Executar a cadeia completa exige, primeiro, um ponto de apoio no modem obtido por meio da vulnerabilidade de RCE divulgada em março de 2026, além de uma infraestrutura VoLTE controlada pelo atacante e uma vítima que atenda à chamada de vídeo recebida.

Os pesquisadores montaram o ambiente de prova de conceito usando uma rede núcleo 4G de código aberto, um rádio definido por software para a interface de rádio 4G e cartões SIM especializados.

Uma vez com código em execução no modem, a etapa de escalonamento de privilégios funciona gravando uma configuração de acesso total na Unidade de Proteção de Memória (MPU, na sigla em inglês) ARM do modem por meio de registradores do coprocessador, mapeando todo o espaço de endereços físicos de 32 bits como legível, gravável e executável a partir do contexto do modem, incluindo as páginas onde reside o kernel do Android.

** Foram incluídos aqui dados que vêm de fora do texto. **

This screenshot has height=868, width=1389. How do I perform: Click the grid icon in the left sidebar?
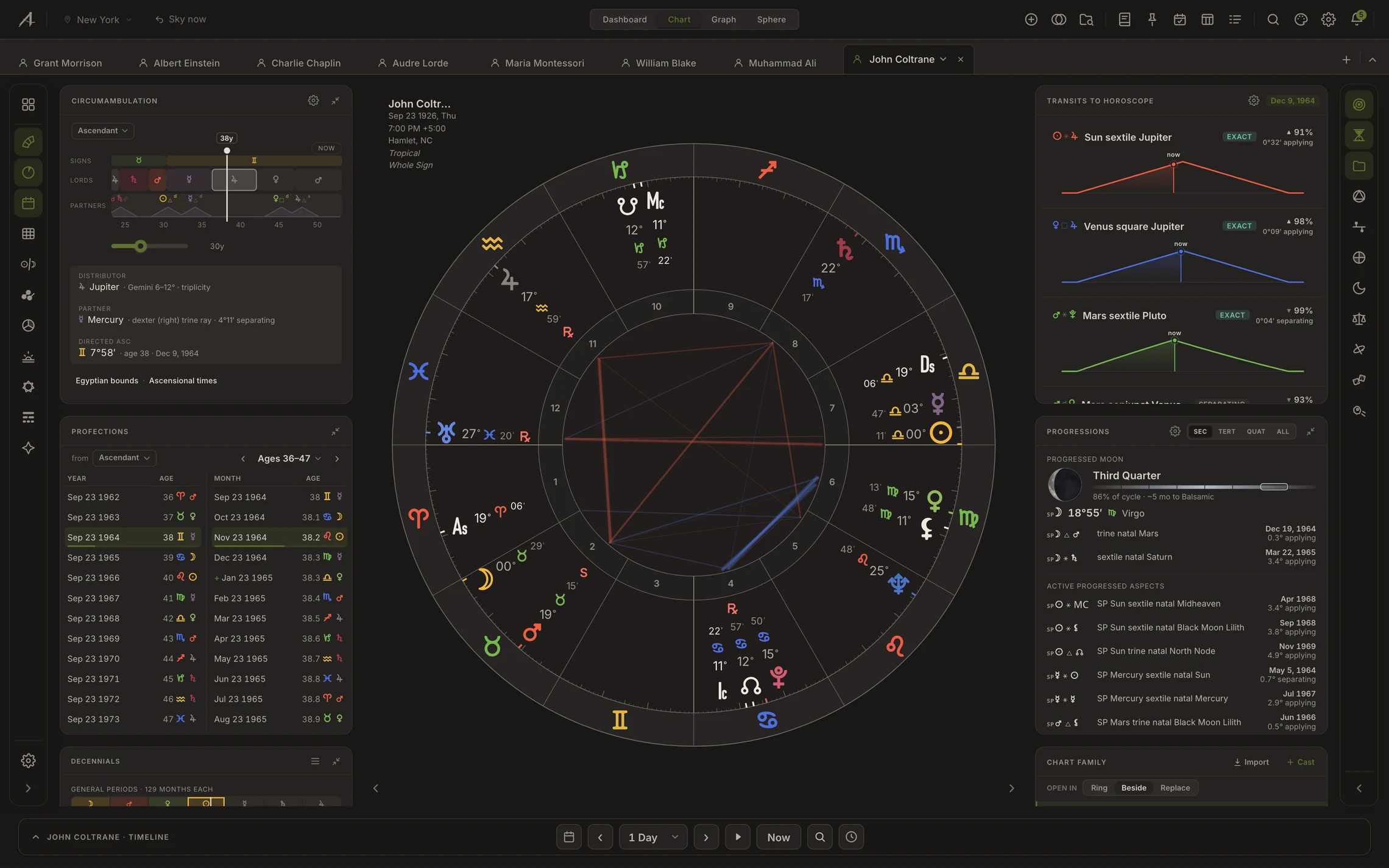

A condição que torna isso possível é um espaço de memória física compartilhado entre o processador do modem e o processador de aplicações dentro do SoC da Unisoc, sem nenhuma fronteira imposta por hardware que impeça o código em execução no contexto do modem de modificar a memória do kernel.

Os pesquisadores confirmaram a execução de código em nível de kernel em um dispositivo de teste ao observar a saída de log do kernel mostrando que o código injetado havia sido executado.

O Boletim de Segurança do Android de agosto de 2026, publicado antes desta divulgação, não aborda a vulnerabilidade de escalonamento de privilégios, e nenhum boletim de segurança da UNISOC trata do problema.

Um comunicado separado da UNISOC de outubro de 2025, CVE-2025-31718, com pontuação CVSS (Sistema Comum de Pontuação de Vulnerabilidades) de 7,5, descreve uma falha de validação de entrada no modem na mesma família de chipsets, embora não esteja claro se corresponde à divulgação da SSD de março de 2026.

Os proprietários dos dispositivos atualmente não têm patch ou mitigação disponível e devem aguardar uma atualização de firmware do fabricante do aparelho.

A divulgação vem após pesquisa independente publicada em novembro de 2025 pelo Kaspersky ICS CERT (equipe de resposta a emergências cibernéticas em sistemas de controle industrial), que documentou a mesma condição arquitetural em outro chip da Unisoc, o UIS7862A, encontrado em unidades de cabeça (painéis centrais multimídia) de veículos. Após obter execução de código no modem por meio de uma vulnerabilidade separada, a equipe da Kaspersky também conseguiu alcançar e modificar o kernel do Android em execução, explorando o espaço de endereços físicos compartilhado entre modem e processador de aplicações.

A Kaspersky descreveu um de seus caminhos de movimento lateral, envolvendo um periférico oculto de Acesso Direto à Memória (DMA, na sigla em inglês), como um problema em nível de hardware que não pode ser corrigido por uma atualização de software. A rota pela Unidade de Proteção de Memória usada na cadeia da SSD é, em princípio, endereçável por meio de uma mudança no firmware, embora nenhuma atualização desse tipo tenha sido confirmada pela UNISOC.

Uma vulnerabilidade coordenada no modem da Unisoc descoberta pela Check Point Research em 2022, CVE-2022-20210, foi corrigida pela UNISOC e distribuída por meio do Boletim de Segurança do Android. As duas vulnerabilidades atualmente divulgadas não contam com a mesma garantia.